“Eu não denunciava antes porque tinha vergonha e também há muito preconceito na sociedade”. Essas são palavras da vítima, uma mulher transexual que só não foi morta pelo ex-companheiro porque conseguiu ajuda. Ela acompanhou, na última terça-feira (13), o julgamento do agressor, que foi condenado pelo Tribunal do Júri a oito anos, três meses e 15 dias de prisão.
Na intenção de matá-la, o réu, um mecânico industrial, escalou uma parede até o segundo andar do local onde a vítima trabalha e mora. Ele se escondeu embaixo da cama e permaneceu lá à sua espera. Quando ela chegou para se deitar, o réu tentou matá-la com um machado, porém deixou cair o objeto e passou a desferir chutes e socos na ex-companheira. Ela teve ferimentos na cabeça e no rosto, conforme consta no laudo pericial, e só escapou da morte porque pediu socorro aos colegas de trabalho, que conseguiram contê-lo.
Depois de rendê-lo, os colegas da vítima prenderam o réu no banheiro até a chegada da Polícia Militar. O réu não aceitava o fim da relação e foi preso em flagrante, convertido depois para prisão preventiva, por descumprir as medidas protetivas que haviam sido concedidas à vítima. Ele está preso desde 25 de abril de 2021, quando os fatos ocorreram numa casa noturna de Navegantes onde a ex-companheira trabalha.
Na terça-feira (13), o réu foi a julgamento. O Conselho de Sentença acolheu as teses do Ministério Público de Santa Catarina (MPSC) e o homem foi condenado a oito anos de reclusão por tentativa de homicídio qualificada por emboscada, contra a mulher por razões da condição de sexo feminino (feminicídio) e por violência doméstica e familiar. Por ser reincidente e considerando o montante da pena aplicada, o réu vai cumprir a sentença em regime fechado.
Pelo descumprimento das medidas protetivas, o réu foi condenado a três meses e 15 dias de detenção em regime semiaberto.
No Tribunal do Júri, a Promotora de Justiça Bianca Andrighetti Coelho sustentou que o réu armou uma emboscada para a vítima, já que se escondeu embaixo da cama do quarto onde ela dormia e a esperou para pôr em prática o plano de matá-la. Ele só não conseguiu porque ela gritou pedindo socorro e foi acudida por colegas que estavam no local.
A Promotora de Justiça destacou, ainda, aos jurados, que se tratava de um caso de feminicídio, porque a tentativa de homicídio foi cometida por conta da condição de mulher da vítima. Destacou também que as medidas de proteção da Lei Maria da Penha e seus benefícios a casos de pessoas transexuais já são reconhecidas pelos tribunais superiores para que se possa reprimir esse tipo de violência com mais seriedade.

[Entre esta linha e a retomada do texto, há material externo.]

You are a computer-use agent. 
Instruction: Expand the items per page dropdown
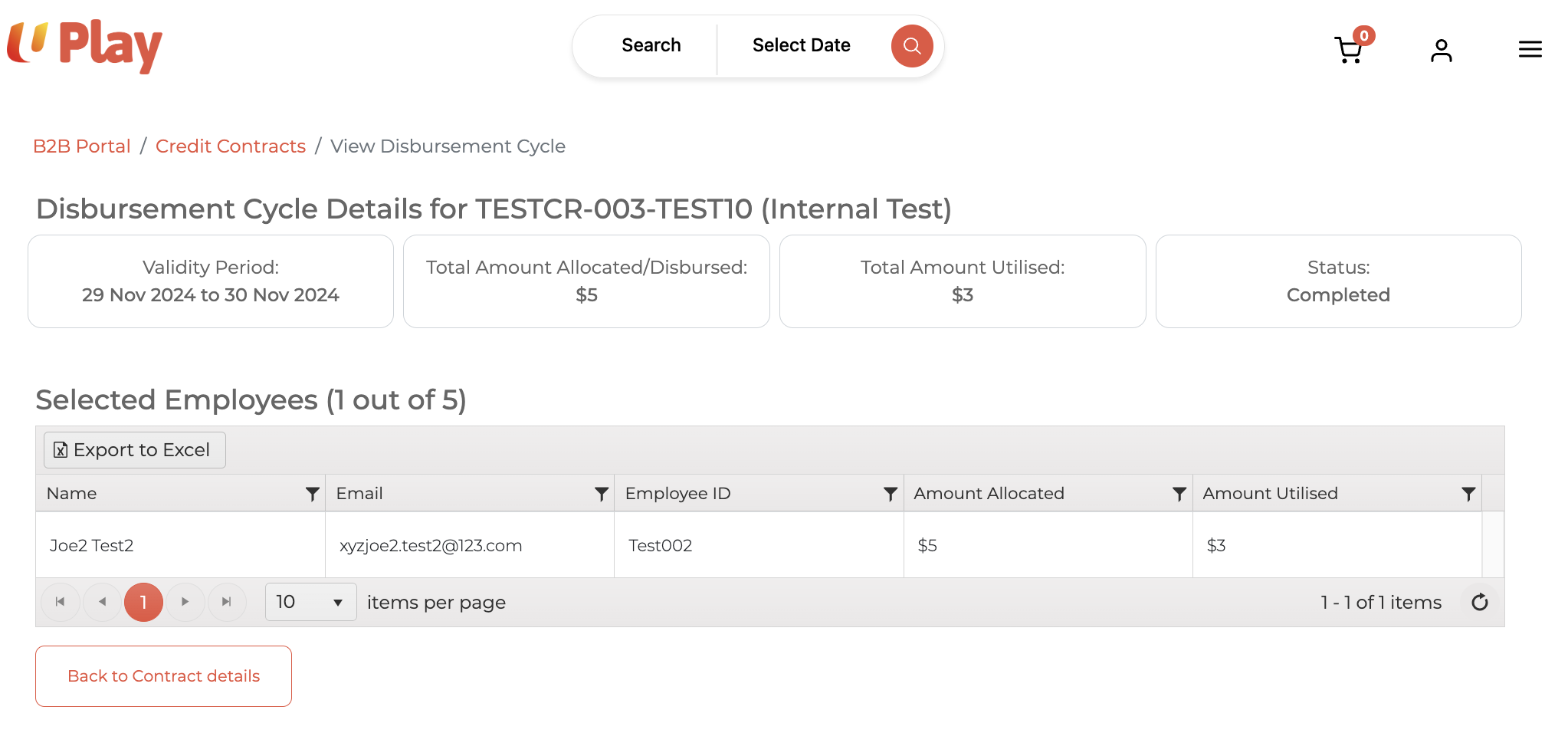tap(336, 603)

“Foi uma decisão importante em plenário do Tribunal do Júri, porque se trata de uma violência doméstica praticada no âmbito familiar e também considerando que a vítima é uma mulher transexual. O Brasil é o quinto país que mais mata mulheres, segundo dados do Mapa da Violência do Conselho Nacional de Justiça, e figura pelo décimo quarto ano consecutivo como o país que mais mata pessoas trans, segundo pesquisa realizada entre 2017 e 2022 pela Agência Nacional de Travestis e Transexuais. No período foram 912 pessoas trans assassinadas, ressalta a Promotora de Justiça.
O Juízo negou ao réu o direito de recorrer em liberdade, demonstrando a necessidade de garantia da ordem pública.
Violência contra mulheres em Santa Catarina
Segundo dados do Observatório de Violência contra a Mulher de Santa Catarina, em 2022, 23.308 medidas protetivas foram deferidas e 56 feminicídios foram cometidos. De janeiro a maio de 2023, 12.111 medidas protetivas foram deferidas e houve 24 feminicídios.